The narrator finds himself completely in love with Yumiyoshi (the receptionists) and believes that she is the only thing that can tie him down to the real world. If he doesn't get this relationship he will join the ghosts in the death-chamber, because there is still one more skeleton left.
They sleep together for the first time and it seems to be the final step to bring him back to reality.
"I've made it back to reality-that's the important thing. I've come full circle, and I'm still on my feet dancing."
That night he has his final dream of the Dolphin Hotel. Finds himself in the blackness with Yumiyoshi and they go in-search of the Sheep Man's room. When they find it he is nowhere to be found.

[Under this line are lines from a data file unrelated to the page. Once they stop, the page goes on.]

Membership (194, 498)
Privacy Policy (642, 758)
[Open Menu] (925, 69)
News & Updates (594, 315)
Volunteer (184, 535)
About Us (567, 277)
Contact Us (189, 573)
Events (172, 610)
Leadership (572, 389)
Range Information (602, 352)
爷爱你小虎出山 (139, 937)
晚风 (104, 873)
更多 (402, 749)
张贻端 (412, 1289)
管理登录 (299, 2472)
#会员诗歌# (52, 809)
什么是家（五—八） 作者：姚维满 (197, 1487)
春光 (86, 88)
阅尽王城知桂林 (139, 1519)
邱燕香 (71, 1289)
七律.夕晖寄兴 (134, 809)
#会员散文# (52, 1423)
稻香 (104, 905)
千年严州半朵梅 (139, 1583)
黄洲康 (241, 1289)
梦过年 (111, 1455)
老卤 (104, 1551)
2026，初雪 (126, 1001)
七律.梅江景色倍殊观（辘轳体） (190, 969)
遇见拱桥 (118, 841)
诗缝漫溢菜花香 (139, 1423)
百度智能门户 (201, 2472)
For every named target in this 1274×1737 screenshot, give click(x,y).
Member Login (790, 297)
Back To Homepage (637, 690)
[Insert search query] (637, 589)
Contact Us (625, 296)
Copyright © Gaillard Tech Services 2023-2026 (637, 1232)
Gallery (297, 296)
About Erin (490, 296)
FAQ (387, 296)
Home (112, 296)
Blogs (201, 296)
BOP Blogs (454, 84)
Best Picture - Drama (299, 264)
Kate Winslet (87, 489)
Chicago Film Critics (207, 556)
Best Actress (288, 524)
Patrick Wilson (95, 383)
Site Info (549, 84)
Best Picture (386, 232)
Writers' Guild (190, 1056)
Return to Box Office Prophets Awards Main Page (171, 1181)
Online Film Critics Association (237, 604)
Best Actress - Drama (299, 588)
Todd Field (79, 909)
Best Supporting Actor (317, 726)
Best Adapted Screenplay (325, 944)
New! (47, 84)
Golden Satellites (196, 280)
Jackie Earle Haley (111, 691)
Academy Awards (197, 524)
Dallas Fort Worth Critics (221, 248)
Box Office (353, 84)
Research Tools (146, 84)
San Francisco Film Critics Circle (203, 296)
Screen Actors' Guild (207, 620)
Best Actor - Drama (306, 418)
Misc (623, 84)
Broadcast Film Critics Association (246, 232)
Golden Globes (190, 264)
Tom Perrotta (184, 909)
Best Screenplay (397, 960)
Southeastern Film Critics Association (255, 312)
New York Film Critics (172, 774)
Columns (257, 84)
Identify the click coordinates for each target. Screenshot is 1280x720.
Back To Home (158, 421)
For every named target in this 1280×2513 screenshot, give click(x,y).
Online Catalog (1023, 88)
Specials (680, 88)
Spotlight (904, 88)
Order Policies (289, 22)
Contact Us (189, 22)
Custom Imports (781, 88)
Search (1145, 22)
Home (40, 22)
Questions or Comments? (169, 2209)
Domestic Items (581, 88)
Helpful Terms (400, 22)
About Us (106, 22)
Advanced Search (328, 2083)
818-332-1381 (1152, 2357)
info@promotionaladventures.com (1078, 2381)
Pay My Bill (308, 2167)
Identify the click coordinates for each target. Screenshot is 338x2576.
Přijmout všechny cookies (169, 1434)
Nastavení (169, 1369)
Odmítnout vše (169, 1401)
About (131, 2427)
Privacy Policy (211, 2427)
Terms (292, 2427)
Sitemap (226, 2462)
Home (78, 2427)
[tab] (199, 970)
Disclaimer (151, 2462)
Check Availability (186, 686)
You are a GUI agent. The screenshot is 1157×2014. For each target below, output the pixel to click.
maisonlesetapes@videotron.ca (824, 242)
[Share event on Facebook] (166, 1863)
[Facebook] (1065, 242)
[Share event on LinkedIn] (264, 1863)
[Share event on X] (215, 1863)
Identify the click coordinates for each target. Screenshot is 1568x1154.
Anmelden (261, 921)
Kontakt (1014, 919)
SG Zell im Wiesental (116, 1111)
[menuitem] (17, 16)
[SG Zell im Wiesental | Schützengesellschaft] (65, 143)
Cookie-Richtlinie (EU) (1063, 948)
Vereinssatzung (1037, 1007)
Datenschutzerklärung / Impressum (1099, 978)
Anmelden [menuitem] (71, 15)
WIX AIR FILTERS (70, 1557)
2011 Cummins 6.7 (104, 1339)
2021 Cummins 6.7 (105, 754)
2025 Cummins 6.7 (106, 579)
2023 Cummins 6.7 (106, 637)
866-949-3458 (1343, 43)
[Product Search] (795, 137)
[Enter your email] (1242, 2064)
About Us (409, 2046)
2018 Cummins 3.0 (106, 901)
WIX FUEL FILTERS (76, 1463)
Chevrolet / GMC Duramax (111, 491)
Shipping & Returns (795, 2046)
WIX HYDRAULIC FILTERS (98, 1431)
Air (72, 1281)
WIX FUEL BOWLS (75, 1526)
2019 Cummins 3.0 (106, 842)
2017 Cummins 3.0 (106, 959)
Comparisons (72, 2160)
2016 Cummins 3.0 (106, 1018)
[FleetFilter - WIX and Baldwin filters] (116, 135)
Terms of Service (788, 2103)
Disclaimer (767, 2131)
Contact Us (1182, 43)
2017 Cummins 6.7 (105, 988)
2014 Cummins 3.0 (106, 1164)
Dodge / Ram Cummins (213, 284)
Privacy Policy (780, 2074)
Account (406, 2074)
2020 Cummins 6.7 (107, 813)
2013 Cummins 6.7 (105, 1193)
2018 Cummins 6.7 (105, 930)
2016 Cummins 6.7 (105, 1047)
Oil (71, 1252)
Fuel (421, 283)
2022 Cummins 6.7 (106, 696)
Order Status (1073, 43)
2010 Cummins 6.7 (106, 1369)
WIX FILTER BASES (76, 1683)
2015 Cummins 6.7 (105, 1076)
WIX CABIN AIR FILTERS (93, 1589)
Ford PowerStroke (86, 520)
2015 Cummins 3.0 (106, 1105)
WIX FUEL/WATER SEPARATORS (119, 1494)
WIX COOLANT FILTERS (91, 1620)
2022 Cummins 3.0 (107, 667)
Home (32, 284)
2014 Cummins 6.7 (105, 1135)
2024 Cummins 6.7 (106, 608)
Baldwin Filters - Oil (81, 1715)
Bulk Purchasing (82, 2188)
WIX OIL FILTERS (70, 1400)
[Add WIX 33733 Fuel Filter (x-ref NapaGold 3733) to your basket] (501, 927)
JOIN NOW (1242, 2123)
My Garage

"We were at the edge of the world. That is, what the ancients considered the edge of the world, where everything spilled over into nothingness. We were there, the two of us, alone. And all around us, a cold, vast void. We held each other's hand more tightly."
When they eventually let eachother's hand go Yumiyoshi passes through the wall and says the same thing that Kiki told him in the Honolulu room, "Really simple. You can pass right through the wall."
He eventually wakes from this dream, but it does leave me thinking that Yumiyoshi is the sixth skeleton in the death chamber, and that in the end she is an illusion just like Kiki, June, and Mei. Of course, I can't know for sure because the novel ends without tying up all of the still lose connections, but that is my guess. There is something about the narrator that one just knows he isn't going to live happily-ever-after, and that Yuki was right when she said that his connection to the world is through death.